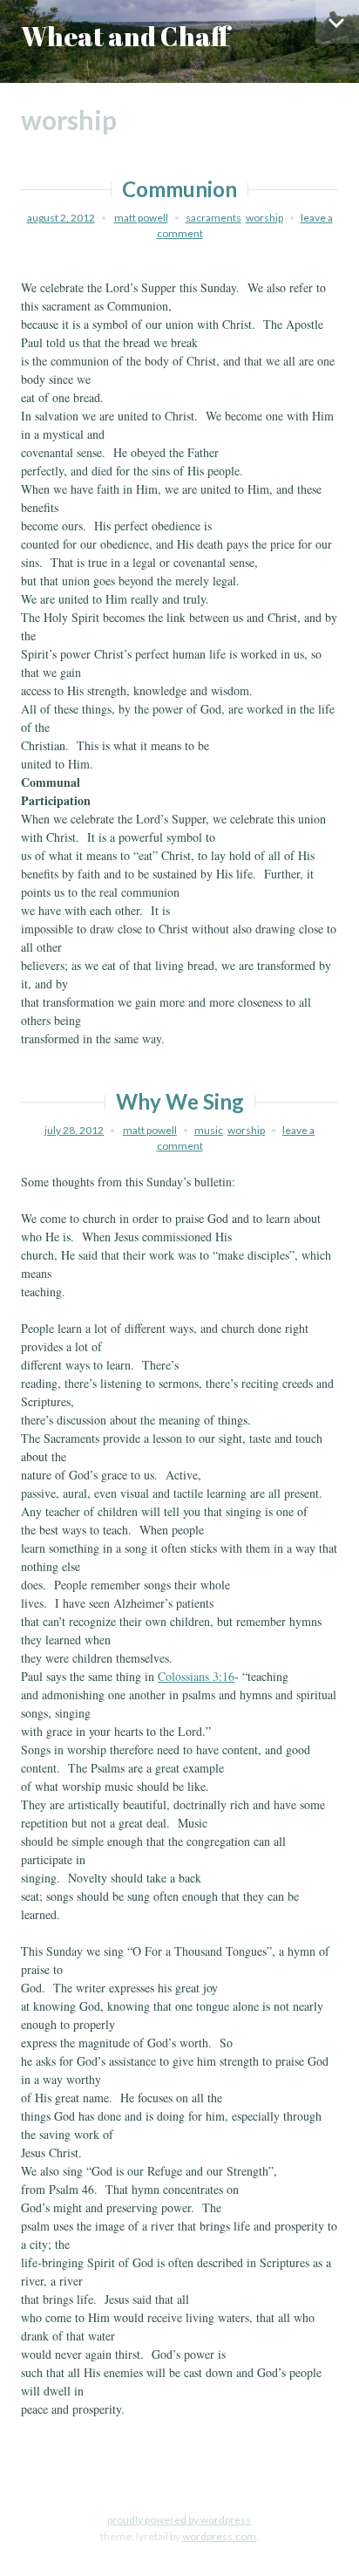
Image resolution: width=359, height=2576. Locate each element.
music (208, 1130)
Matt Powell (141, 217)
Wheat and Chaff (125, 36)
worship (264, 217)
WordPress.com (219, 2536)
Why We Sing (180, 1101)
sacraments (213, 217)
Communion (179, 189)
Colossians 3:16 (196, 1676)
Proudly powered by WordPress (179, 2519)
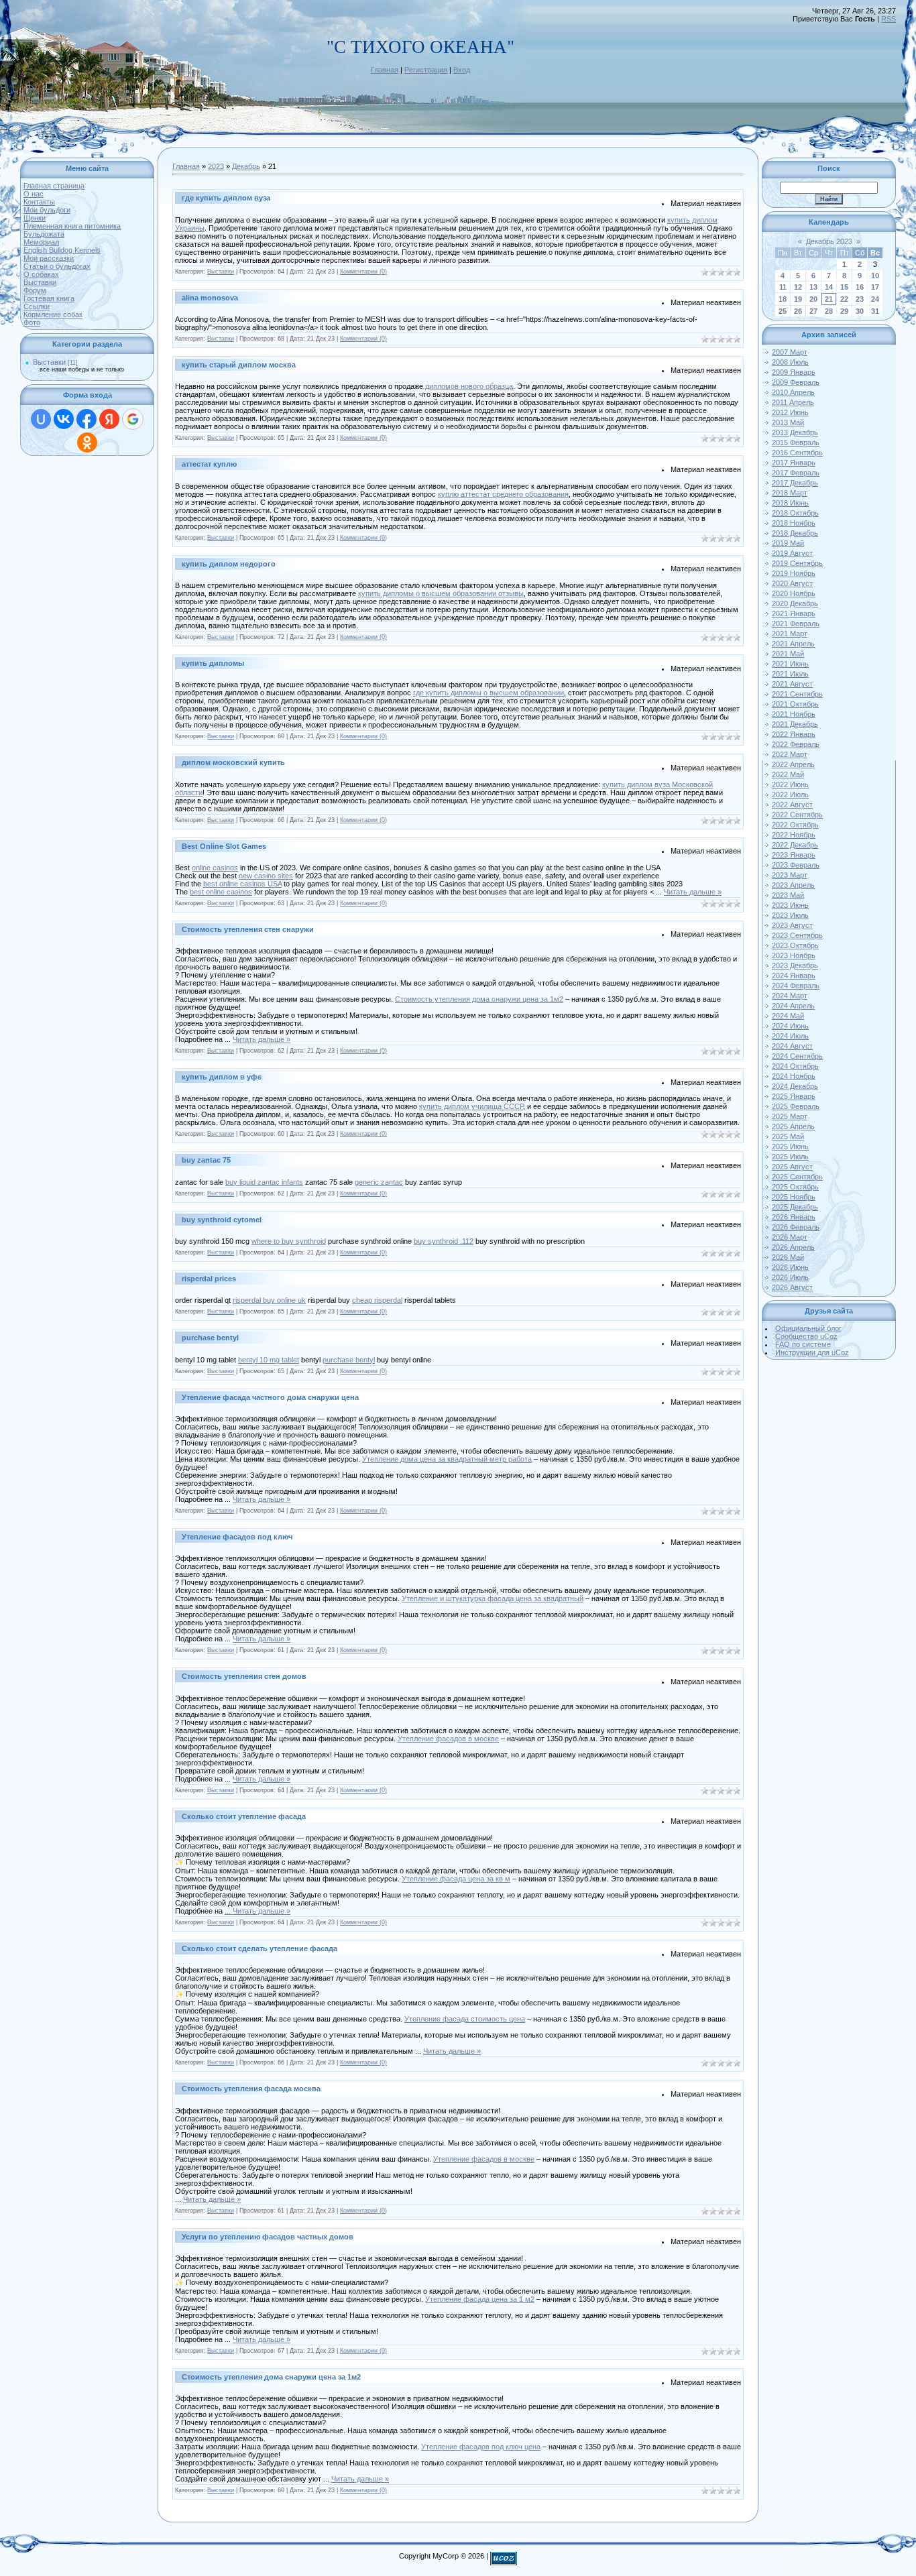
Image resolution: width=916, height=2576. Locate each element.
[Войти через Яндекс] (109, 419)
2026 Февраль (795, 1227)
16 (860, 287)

----------------------------------------

ACTION ITEM | Could you transcribe every entry above exactly, leaving out the images?

SOLUTION TO THE EXERCISE |
Image resolution: width=359, height=2576. Locate each element.
music (208, 1130)
Matt Powell (141, 217)
Wheat and Chaff (125, 36)
worship (264, 217)
WordPress.com (219, 2536)
Why We Sing (180, 1101)
sacraments (213, 217)
Communion (179, 189)
Colossians 3:16 (196, 1676)
Proudly powered by WordPress (179, 2519)
Image resolution: width=916, height=2576. Locate each element.
[Войти через Яндекс] (109, 419)
2026 Февраль (795, 1227)
16 (860, 287)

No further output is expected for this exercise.